Postgresql logical replication, duplicate key errors on subscriber

I am still quite new to postgres logical replication and am having trouble when replicating a large data set.
In our development setup there is one publisher with 5 subscribers, all tables in one schema are being replicated. All servers are running pg 13.1, the subscribers are basically all clones of the same system.
Once a month or so we have to clear down most of the tables being replicated and re-populate them from a legacy system, a process that starts with deleting a chunk of data from the table (as defined by part of the key) and then copying that chunk of data across for each table. The size of the data is around 90GB all told.
Every time we do this one or more of the subscribers will get stuck (not always the same ones), looking at the logs on the publisher it shows for the stuck subscriber(s) "could not send data to client: Connection reset by peer".
Looking at the logs on the subscriber(s) it shows duplicate key errors "ERROR: duplicate key value violates unique constraint" but, from the key it shows, it will be a different row on each server (though often the same table).
Deleting the offending row on the subscriber simply makes it then fall over at the next row (so it's obviously more than just one row).
This makes no sense to me, nothing else is writing to the tables on these subscribers and I can't really picture a situation where replication would be trying to write the same data twice.
So far the only solution I have is to drop the bad subscriber(s) and restart replication on them.
Does anyone have any advice or ideas as to why this happens or how to fix it?

How to see changes in a postgresql database

My postresql database is updated each night.
At the end of each nightly update, I need to know what data changed.
The update process is complex, taking a couple of hours and requires dozens of scripts, so I don't know if that influences how I could see what data has changed.
The database is around 1 TB in size, so any method that requires starting a temporary database may be very slow.
The database is an AWS instance (RDS). I have automated backups enabled (these are different to RDS snapshots which are user initiated). Is it possible to see the difference between two RDS automated backups?
I do not know if it is possible to see difference between RDS snapshots. But in the past we tested several solutions for similar problem. Maybe you can take some inspiration from it.
Obvious solution is of course auditing system. This way you can see in relatively simply way what was changed. Depending on granularity of your auditing system down to column values. Of course there is impact on your application due auditing triggers and queries into audit tables.
Another possibility is - for tables with primary keys you can store values of primary key and 'xmin' and 'ctid' hidden system columns (https://www.postgresql.org/docs/current/static/ddl-system-columns.html) for each row before updated and compare them with values after update. But this way you can identify only changed / inserted / deleted rows but not changes in different columns.
You can make streaming replica and set replication slots (and to be on the safe side also WAL log archiving ). Then stop replication on replica before updates and compare data after updates using dblink selects. But these queries can be very heavy.

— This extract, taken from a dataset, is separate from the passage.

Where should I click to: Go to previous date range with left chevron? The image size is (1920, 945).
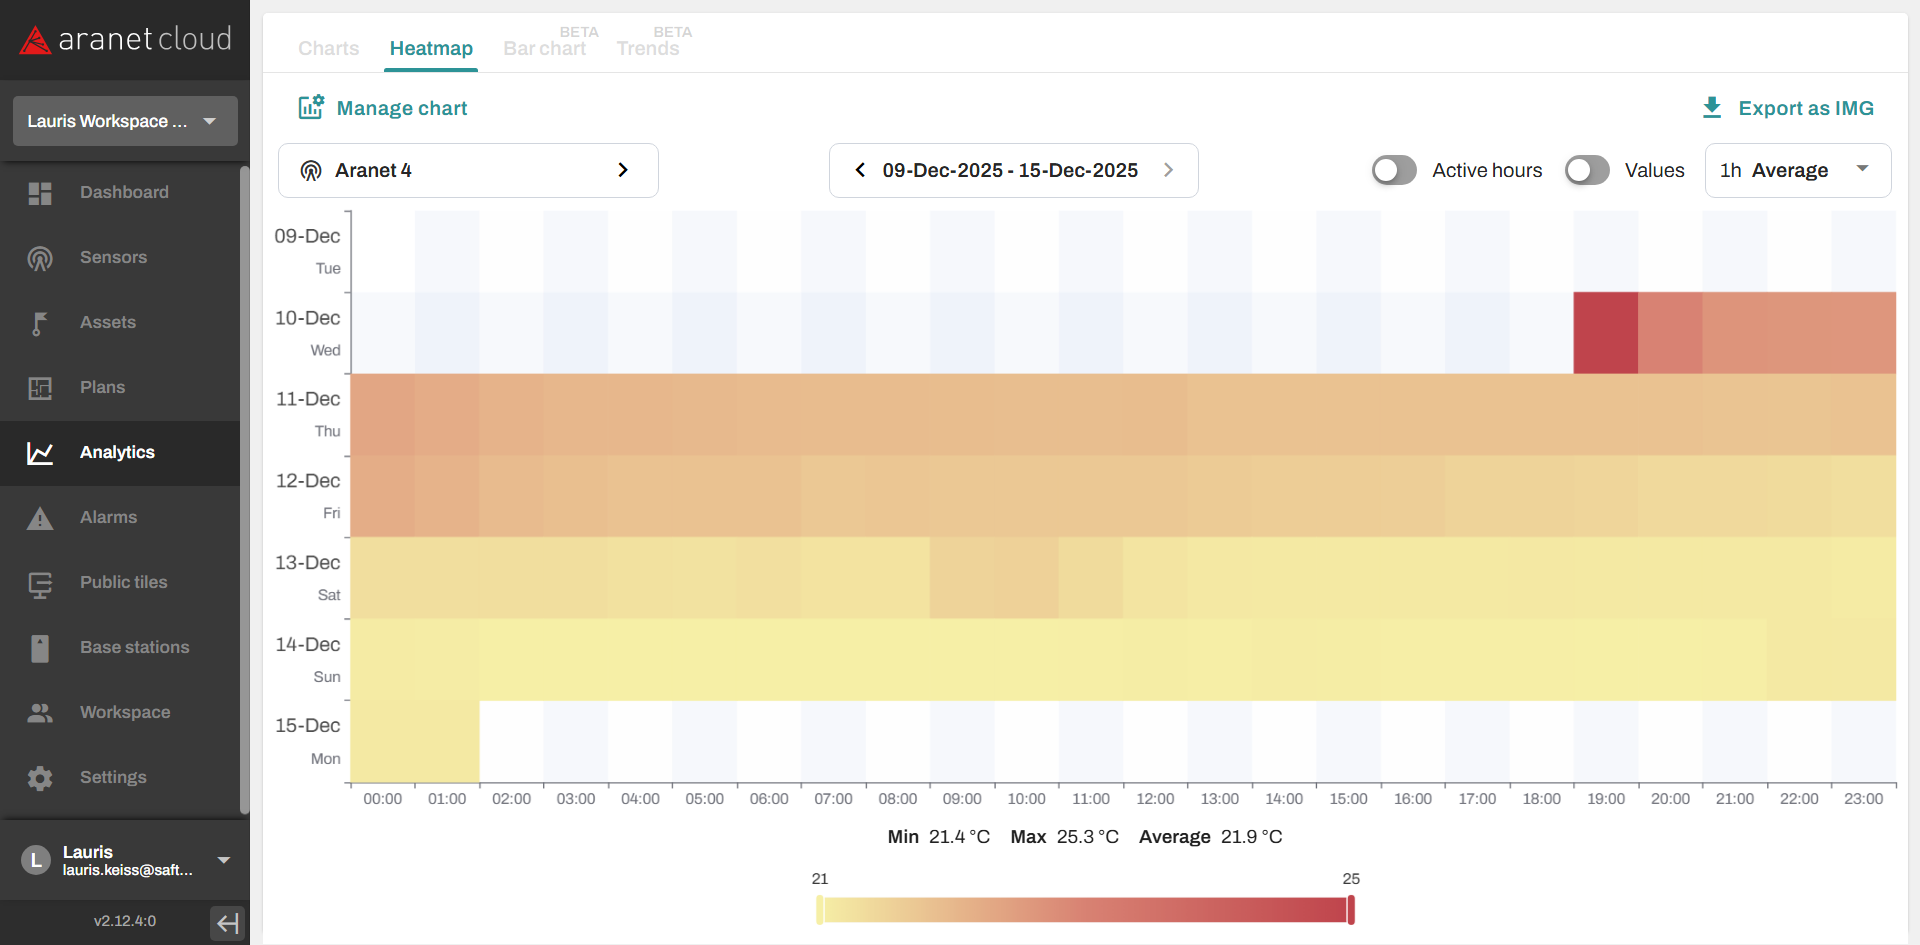[860, 171]
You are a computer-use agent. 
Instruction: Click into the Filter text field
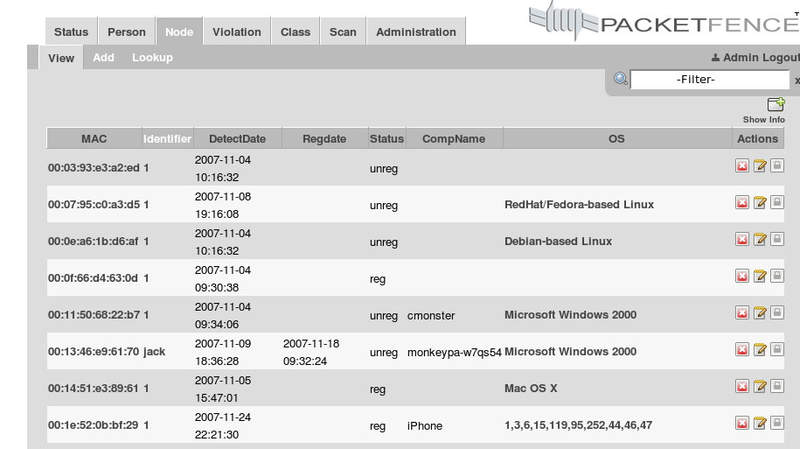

Stop BDR from replicating DROP TABLE or CREATE TABLE

I have two databases with tables that I want to sync. I don't want to sync any other table. I'm using Postgres-BDR to do that.
Those tables are part of replication set common. There are some circumstances where other tables share a name across nodes (but are NOT in common), and a node will call DROP TABLE and then CREATE TABLE. Even though those tables aren't part of the common replication set, these commands are still replicated to the other nodes, causing the other node to lose all of its data in its table and then create an empty table.
How can I stop this? I only want commands that affect common to be replicated to the other nodes.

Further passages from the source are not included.